* [AIM OF THE TASK] Line by line, output the entries below exactly as they appear.

* [SUPPLIED RECORDS]
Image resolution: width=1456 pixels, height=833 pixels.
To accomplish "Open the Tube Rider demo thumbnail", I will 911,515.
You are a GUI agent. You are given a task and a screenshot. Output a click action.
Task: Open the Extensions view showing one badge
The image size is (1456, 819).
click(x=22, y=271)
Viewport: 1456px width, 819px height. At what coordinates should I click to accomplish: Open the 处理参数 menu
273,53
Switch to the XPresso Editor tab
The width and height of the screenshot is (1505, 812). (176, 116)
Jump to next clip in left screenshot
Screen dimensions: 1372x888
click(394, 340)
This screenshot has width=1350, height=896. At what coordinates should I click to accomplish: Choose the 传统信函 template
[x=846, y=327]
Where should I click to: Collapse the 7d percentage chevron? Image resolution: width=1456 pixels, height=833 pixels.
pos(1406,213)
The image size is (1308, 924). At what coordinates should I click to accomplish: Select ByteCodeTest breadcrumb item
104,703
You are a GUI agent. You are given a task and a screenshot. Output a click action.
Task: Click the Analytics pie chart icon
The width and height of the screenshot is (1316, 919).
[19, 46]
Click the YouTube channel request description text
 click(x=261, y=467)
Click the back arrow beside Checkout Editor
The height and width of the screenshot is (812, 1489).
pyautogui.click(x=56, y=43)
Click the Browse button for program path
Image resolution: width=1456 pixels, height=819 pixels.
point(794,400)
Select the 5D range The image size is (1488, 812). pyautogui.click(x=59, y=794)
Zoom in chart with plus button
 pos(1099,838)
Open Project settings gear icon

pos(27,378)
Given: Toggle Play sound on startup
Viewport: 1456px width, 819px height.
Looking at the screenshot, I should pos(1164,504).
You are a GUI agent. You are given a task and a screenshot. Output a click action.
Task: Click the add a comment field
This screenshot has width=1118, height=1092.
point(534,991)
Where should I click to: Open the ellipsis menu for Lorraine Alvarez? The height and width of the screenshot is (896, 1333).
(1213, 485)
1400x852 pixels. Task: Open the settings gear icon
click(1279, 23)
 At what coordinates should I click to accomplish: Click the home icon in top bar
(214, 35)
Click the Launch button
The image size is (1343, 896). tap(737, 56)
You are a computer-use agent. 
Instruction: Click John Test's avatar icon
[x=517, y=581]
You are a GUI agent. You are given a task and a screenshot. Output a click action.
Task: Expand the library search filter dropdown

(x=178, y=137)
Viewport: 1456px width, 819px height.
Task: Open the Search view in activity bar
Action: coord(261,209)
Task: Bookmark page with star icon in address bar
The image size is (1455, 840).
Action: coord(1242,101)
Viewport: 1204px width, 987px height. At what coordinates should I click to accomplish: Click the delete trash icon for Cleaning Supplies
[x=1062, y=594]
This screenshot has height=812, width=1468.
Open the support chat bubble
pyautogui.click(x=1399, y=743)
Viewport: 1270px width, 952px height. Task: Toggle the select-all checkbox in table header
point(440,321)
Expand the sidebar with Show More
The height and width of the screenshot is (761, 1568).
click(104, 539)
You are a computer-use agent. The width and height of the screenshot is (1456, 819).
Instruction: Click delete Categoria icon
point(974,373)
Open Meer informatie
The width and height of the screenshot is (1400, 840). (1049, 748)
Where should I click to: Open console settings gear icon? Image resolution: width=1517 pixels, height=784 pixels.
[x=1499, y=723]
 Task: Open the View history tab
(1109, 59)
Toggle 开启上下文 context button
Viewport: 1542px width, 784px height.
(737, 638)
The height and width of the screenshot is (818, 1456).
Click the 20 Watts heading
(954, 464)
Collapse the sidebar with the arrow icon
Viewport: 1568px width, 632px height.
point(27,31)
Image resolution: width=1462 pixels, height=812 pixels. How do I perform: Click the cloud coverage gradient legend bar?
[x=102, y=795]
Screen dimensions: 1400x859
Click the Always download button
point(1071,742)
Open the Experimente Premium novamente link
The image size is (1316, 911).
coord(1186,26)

* [RESPONSE AREA]
Image resolution: width=1456 pixels, height=833 pixels.
To accomplish "Open the Tube Rider demo thumbnail", I will 911,515.
You are a GUI agent. You are given a task and a screenshot. Output a click action.
Task: Open the Extensions view showing one badge
The image size is (1456, 819).
click(x=22, y=271)
Viewport: 1456px width, 819px height. At what coordinates should I click to accomplish: Open the 处理参数 menu
273,53
Switch to the XPresso Editor tab
The width and height of the screenshot is (1505, 812). (176, 116)
Jump to next clip in left screenshot
Screen dimensions: 1372x888
click(394, 340)
This screenshot has width=1350, height=896. At what coordinates should I click to accomplish: Choose the 传统信函 template
[x=846, y=327]
Where should I click to: Collapse the 7d percentage chevron? Image resolution: width=1456 pixels, height=833 pixels.
pos(1406,213)
The image size is (1308, 924). At what coordinates should I click to accomplish: Select ByteCodeTest breadcrumb item
104,703
You are a GUI agent. You are given a task and a screenshot. Output a click action.
Task: Click the Analytics pie chart icon
The width and height of the screenshot is (1316, 919).
[19, 46]
Click the YouTube channel request description text
 click(x=261, y=467)
Click the back arrow beside Checkout Editor
The height and width of the screenshot is (812, 1489).
pyautogui.click(x=56, y=43)
Click the Browse button for program path
Image resolution: width=1456 pixels, height=819 pixels.
point(794,400)
Select the 5D range The image size is (1488, 812). pyautogui.click(x=59, y=794)
Zoom in chart with plus button
 pos(1099,838)
Open Project settings gear icon

pos(27,378)
Given: Toggle Play sound on startup
Viewport: 1456px width, 819px height.
Looking at the screenshot, I should pos(1164,504).
You are a GUI agent. You are given a task and a screenshot. Output a click action.
Task: Click the add a comment field
This screenshot has width=1118, height=1092.
point(534,991)
Where should I click to: Open the ellipsis menu for Lorraine Alvarez? The height and width of the screenshot is (896, 1333).
(1213, 485)
1400x852 pixels. Task: Open the settings gear icon
click(1279, 23)
 At what coordinates should I click to accomplish: Click the home icon in top bar
(214, 35)
Click the Launch button
The image size is (1343, 896). tap(737, 56)
You are a computer-use agent. 
Instruction: Click John Test's avatar icon
[x=517, y=581]
You are a GUI agent. You are given a task and a screenshot. Output a click action.
Task: Expand the library search filter dropdown

(x=178, y=137)
Viewport: 1456px width, 819px height.
Task: Open the Search view in activity bar
Action: coord(261,209)
Task: Bookmark page with star icon in address bar
The image size is (1455, 840).
Action: coord(1242,101)
Viewport: 1204px width, 987px height. At what coordinates should I click to accomplish: Click the delete trash icon for Cleaning Supplies
[x=1062, y=594]
This screenshot has height=812, width=1468.
Open the support chat bubble
pyautogui.click(x=1399, y=743)
Viewport: 1270px width, 952px height. Task: Toggle the select-all checkbox in table header
point(440,321)
Expand the sidebar with Show More
The height and width of the screenshot is (761, 1568).
click(104, 539)
You are a computer-use agent. The width and height of the screenshot is (1456, 819).
Instruction: Click delete Categoria icon
point(974,373)
Open Meer informatie
The width and height of the screenshot is (1400, 840). (1049, 748)
Where should I click to: Open console settings gear icon? Image resolution: width=1517 pixels, height=784 pixels.
[x=1499, y=723]
 Task: Open the View history tab
(1109, 59)
Toggle 开启上下文 context button
Viewport: 1542px width, 784px height.
(737, 638)
The height and width of the screenshot is (818, 1456).
Click the 20 Watts heading
(954, 464)
Collapse the sidebar with the arrow icon
Viewport: 1568px width, 632px height.
point(27,31)
Image resolution: width=1462 pixels, height=812 pixels. How do I perform: Click the cloud coverage gradient legend bar?
[x=102, y=795]
Screen dimensions: 1400x859
Click the Always download button
point(1071,742)
Open the Experimente Premium novamente link
The image size is (1316, 911).
coord(1186,26)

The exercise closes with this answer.